C’est par des moyens pertinents et que la cour adopte que le premier juge a donc constaté l’acquisition de la clause résolutoire, a condamné Mme [X] [M] à payer à la SA D’HLM MAISONS & CITES une indemnité mensuelle d’occupation d’un montant équivalent à celui du loyer et des charges, ainsi que la somme de 2368,54 euros (décompte arrêté au 31 août 2023, incluant) au titre des loyers, provisions sur les charges et indemnités d’occupation, les frais de justice ayant été précisément exclus par le premier juge.
Sur la demande de délais de paiement et de suspension de la clause résolutoire
L’article 24 V de la loi du 6 juillet 1989 dispose que :
Le juge peut, à la demande du locataire, du bailleur ou d’office, à la condition que le locataire soit en situation de régler sa dette locative et qu’il ait repris le versement intégral du loyer courant avant la date de l’audience, accorder des délais de paiement dans la limite de trois années, par dérogation au délai prévu au premier alinéa de l’article 1343-5 du code civil, au locataire en situation de régler sa dette locative. Le quatrième alinéa de l’article 1343-5 s’applique lorsque la décision du juge est prise sur le fondement du présent alinéa. Le juge peut d’office vérifier tout élément constitutif de la dette locative et le respect de l’obligation prévue au premier alinéa de l’article 6 de la présente loi. Il invite les parties à lui produire tous éléments relatifs à l’existence d’une procédure de traitement du surendettement au sens du livre VII du code de la consommation.

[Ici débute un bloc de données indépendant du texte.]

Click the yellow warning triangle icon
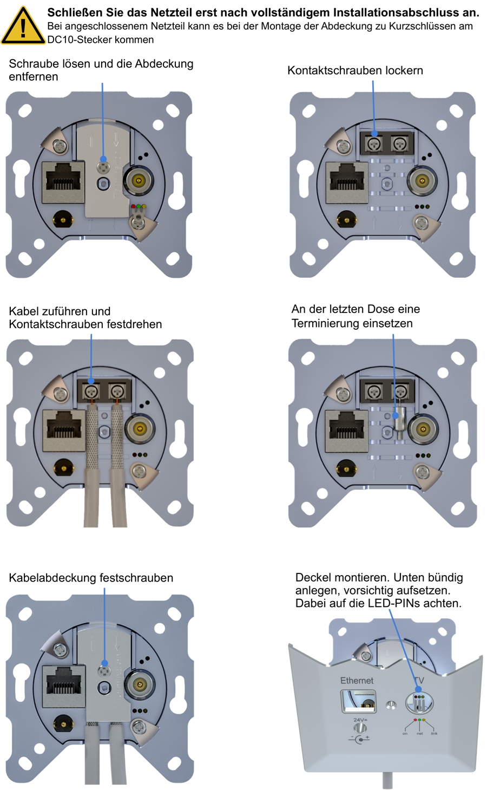click(x=23, y=27)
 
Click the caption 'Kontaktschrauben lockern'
click(x=355, y=70)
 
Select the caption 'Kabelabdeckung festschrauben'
click(x=91, y=578)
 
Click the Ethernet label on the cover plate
click(x=357, y=680)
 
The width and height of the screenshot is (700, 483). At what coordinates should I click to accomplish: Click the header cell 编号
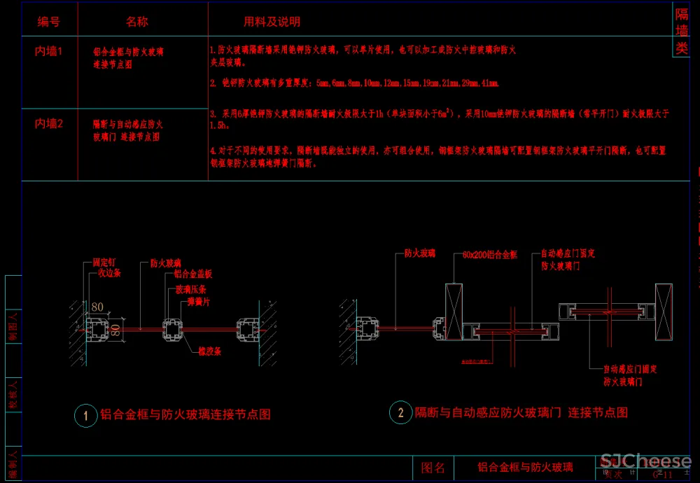coord(48,22)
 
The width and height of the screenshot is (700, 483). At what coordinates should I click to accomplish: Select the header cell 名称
coord(137,22)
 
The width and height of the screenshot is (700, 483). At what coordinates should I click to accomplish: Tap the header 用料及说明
coord(272,22)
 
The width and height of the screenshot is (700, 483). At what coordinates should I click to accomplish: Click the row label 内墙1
coord(49,51)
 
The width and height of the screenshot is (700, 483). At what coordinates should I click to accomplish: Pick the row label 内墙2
coord(49,123)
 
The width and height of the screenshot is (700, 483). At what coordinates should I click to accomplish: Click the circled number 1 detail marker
coord(86,415)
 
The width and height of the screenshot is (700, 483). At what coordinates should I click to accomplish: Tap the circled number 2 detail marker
coord(400,413)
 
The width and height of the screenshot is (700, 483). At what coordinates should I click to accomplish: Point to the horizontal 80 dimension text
coord(97,307)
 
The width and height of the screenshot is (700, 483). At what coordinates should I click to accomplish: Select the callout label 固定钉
coord(104,263)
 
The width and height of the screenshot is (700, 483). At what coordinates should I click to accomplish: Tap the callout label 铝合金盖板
coord(193,274)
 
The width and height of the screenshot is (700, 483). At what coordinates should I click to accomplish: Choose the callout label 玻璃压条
coord(190,289)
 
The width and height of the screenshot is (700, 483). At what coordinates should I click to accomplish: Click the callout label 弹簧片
coord(197,302)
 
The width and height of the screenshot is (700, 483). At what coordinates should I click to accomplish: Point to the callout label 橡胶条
coord(209,351)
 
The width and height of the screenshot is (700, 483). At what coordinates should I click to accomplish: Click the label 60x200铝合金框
coord(490,253)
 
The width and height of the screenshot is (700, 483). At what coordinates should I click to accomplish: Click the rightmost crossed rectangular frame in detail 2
coord(662,302)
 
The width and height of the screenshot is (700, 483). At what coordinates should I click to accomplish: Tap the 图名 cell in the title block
coord(433,468)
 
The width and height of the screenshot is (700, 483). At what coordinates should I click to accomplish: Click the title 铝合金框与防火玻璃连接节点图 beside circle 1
coord(186,414)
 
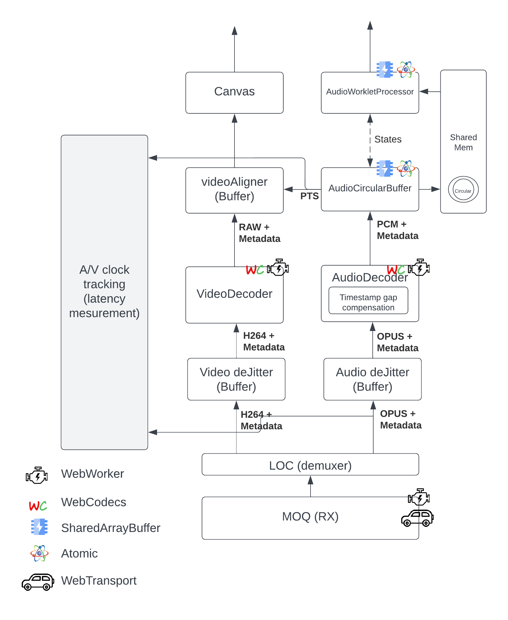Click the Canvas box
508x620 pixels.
tap(234, 93)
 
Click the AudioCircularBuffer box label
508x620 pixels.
tap(370, 188)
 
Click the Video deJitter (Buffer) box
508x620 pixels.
tap(236, 379)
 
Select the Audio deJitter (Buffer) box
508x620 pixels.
tap(372, 379)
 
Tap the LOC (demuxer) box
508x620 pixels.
tap(310, 466)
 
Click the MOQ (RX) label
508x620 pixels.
tap(310, 516)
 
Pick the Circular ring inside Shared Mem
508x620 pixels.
tap(463, 190)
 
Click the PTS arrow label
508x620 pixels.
tap(309, 196)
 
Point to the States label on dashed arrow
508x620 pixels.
tap(388, 139)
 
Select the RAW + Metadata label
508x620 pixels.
tap(259, 233)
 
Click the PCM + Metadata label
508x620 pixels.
tap(397, 230)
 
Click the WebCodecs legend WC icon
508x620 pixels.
tap(38, 505)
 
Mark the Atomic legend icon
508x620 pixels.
tap(39, 553)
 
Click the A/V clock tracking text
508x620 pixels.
tap(104, 291)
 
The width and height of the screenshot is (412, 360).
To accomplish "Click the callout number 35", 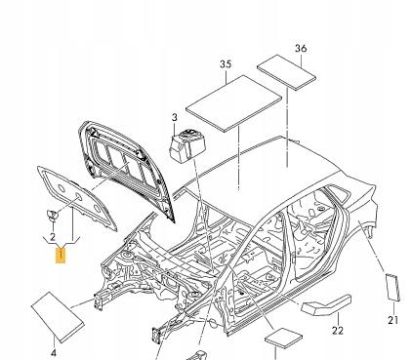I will [x=226, y=64].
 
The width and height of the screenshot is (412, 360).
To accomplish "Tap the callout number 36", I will [x=301, y=48].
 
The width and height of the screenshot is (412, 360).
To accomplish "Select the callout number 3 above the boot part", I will [x=175, y=117].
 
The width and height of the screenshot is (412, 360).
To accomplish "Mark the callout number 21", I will [x=392, y=320].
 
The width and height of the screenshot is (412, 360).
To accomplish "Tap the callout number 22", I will [x=338, y=330].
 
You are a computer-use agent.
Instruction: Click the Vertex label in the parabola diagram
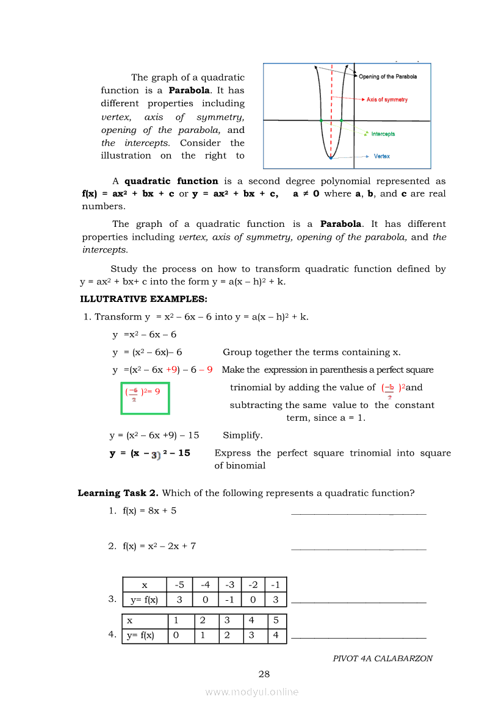(x=381, y=156)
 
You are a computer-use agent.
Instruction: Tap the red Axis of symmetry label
(x=387, y=99)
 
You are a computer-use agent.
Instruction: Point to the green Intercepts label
(x=383, y=134)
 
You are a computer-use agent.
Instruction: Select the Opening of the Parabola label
(x=387, y=77)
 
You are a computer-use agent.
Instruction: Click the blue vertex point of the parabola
(x=331, y=158)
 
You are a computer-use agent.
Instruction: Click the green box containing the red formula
(x=145, y=398)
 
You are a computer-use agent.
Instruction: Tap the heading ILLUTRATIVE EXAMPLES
(x=143, y=299)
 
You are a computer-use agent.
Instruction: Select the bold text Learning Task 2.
(x=118, y=493)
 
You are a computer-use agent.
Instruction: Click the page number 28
(x=264, y=674)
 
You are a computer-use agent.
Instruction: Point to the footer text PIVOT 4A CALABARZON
(x=383, y=659)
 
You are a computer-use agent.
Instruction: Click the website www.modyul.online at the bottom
(x=252, y=692)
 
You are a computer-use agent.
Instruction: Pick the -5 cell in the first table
(x=179, y=584)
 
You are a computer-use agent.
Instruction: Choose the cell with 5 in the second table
(x=276, y=621)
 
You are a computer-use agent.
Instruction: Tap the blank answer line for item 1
(x=359, y=514)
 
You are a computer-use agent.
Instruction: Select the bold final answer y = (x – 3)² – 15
(x=150, y=453)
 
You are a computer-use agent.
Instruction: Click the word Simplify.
(x=243, y=435)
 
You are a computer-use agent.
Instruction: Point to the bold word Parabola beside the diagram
(x=189, y=90)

L’article 24 VII dispose que :
Lorsque le juge est saisi en ce sens par le bailleur ou par le locataire, et à la condition que celui-ci ait repris le versement intégral du loyer courant avant la date de l’audience, les effets de la clause de résiliation de plein droit peuvent être suspendus pendant le cours des délais accordés par le juge dans les conditions prévues aux V et VI du présent article. Cette suspension prend fin dès le premier impayé ou dès lors que le locataire ne se libère pas de sa dette locative dans le délai et selon les modalités fixés par le juge. Ces délais et les modalités de paiement accordés ne peuvent affecter l’exécution du contrat de location et notamment suspendre le paiement du loyer et des charges.

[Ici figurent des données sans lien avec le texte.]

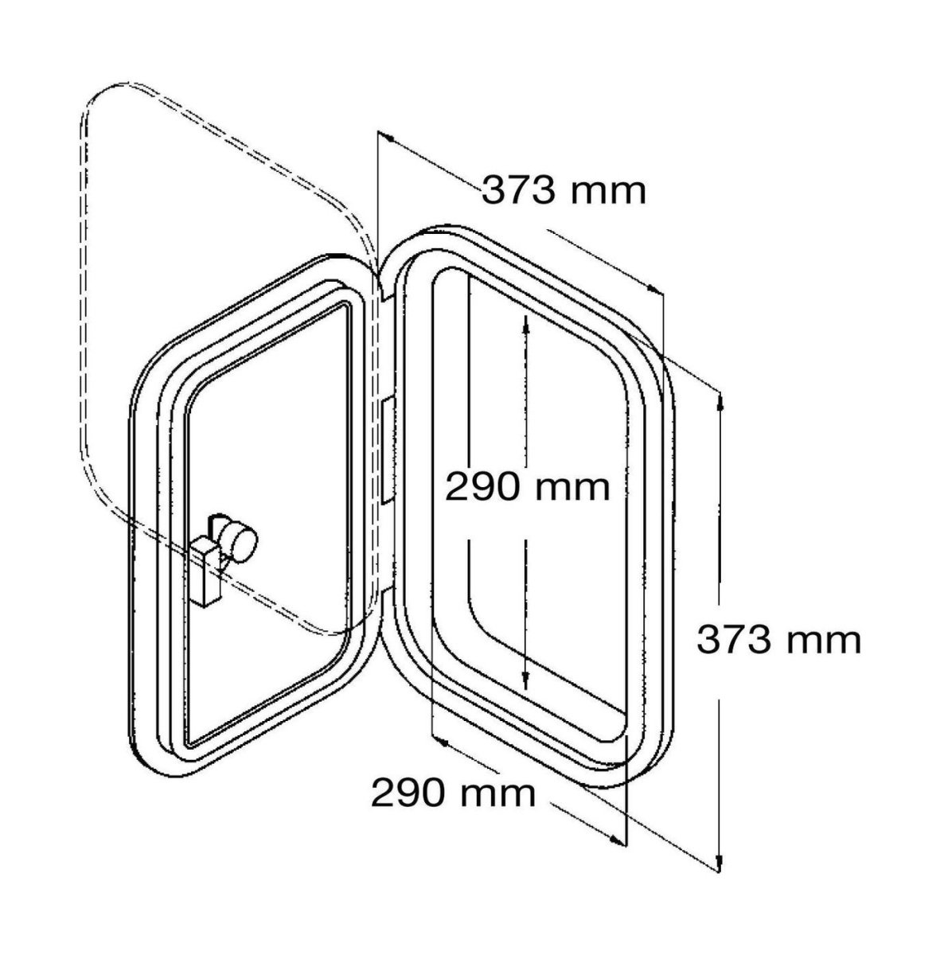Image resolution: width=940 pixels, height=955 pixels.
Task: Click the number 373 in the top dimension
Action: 518,190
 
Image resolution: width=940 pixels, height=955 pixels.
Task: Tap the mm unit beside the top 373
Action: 608,193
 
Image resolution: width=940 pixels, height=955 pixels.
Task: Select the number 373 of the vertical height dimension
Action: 733,641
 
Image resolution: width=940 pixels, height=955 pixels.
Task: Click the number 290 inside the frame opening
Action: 482,488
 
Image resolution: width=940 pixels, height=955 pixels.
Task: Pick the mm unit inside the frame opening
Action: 571,491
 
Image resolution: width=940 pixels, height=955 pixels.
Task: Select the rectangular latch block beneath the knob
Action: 207,573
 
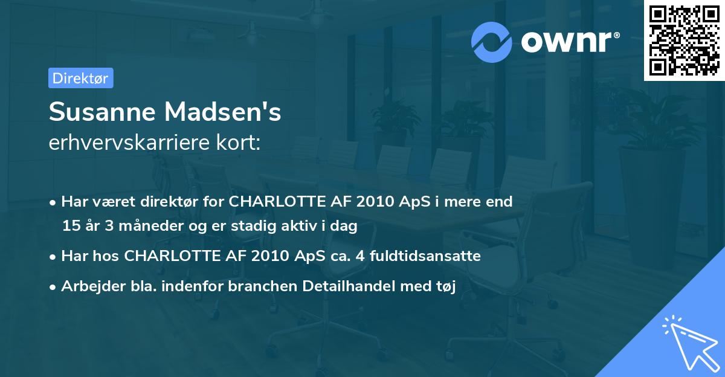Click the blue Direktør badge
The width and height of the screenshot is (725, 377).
(80, 78)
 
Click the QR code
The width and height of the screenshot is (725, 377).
(683, 40)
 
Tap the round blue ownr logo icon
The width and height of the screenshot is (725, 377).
(492, 42)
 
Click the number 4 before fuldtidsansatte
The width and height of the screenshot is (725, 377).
(360, 256)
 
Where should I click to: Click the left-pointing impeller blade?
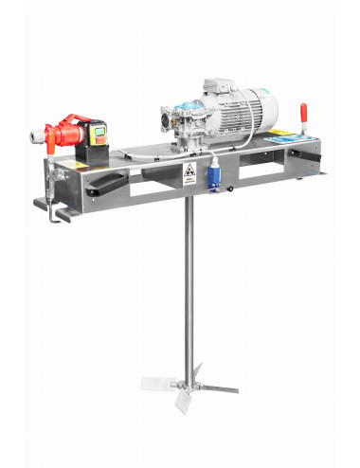point(157,384)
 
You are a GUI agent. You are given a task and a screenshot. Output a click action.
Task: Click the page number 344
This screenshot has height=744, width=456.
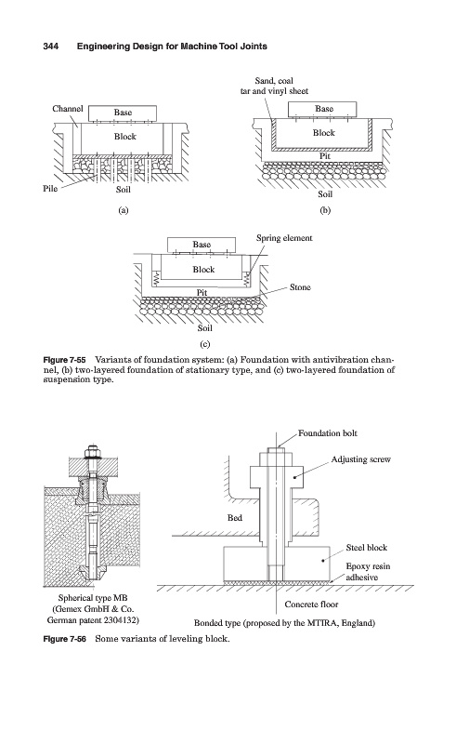(51, 46)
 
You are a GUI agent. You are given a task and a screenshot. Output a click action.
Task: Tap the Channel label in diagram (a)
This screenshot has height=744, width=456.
(67, 109)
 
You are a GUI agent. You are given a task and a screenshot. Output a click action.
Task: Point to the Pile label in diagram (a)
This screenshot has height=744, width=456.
(50, 189)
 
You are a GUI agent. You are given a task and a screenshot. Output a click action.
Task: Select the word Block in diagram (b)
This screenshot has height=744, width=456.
(324, 133)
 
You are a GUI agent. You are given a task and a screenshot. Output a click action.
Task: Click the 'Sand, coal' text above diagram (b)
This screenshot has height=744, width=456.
(274, 81)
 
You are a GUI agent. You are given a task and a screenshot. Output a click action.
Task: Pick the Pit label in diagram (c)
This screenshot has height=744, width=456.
(202, 293)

Si le locataire se libère de sa dette locative dans le délai et selon les modalités fixés par le juge, la clause de résiliation de plein droit est réputée ne pas avoir joué. Dans le cas contraire, elle reprend son plein effet.
Au soutien de sa demande de délais de paiement sur une période de 36 mois, Mme [X] [M] avance qu’elle est retraitée, perçoit une pension de retraite d’un montant mensuel de 915 euros et a déjà fait l’objet d’une procédure de rétablissement personnel sans liquidation judiciaire en novembre 2022, qu’elle a en outre une santé fragile en raison d’un diabète de type 2 et a dû être hospitalisée en cardiologie du 9 au 22 septembre 2022.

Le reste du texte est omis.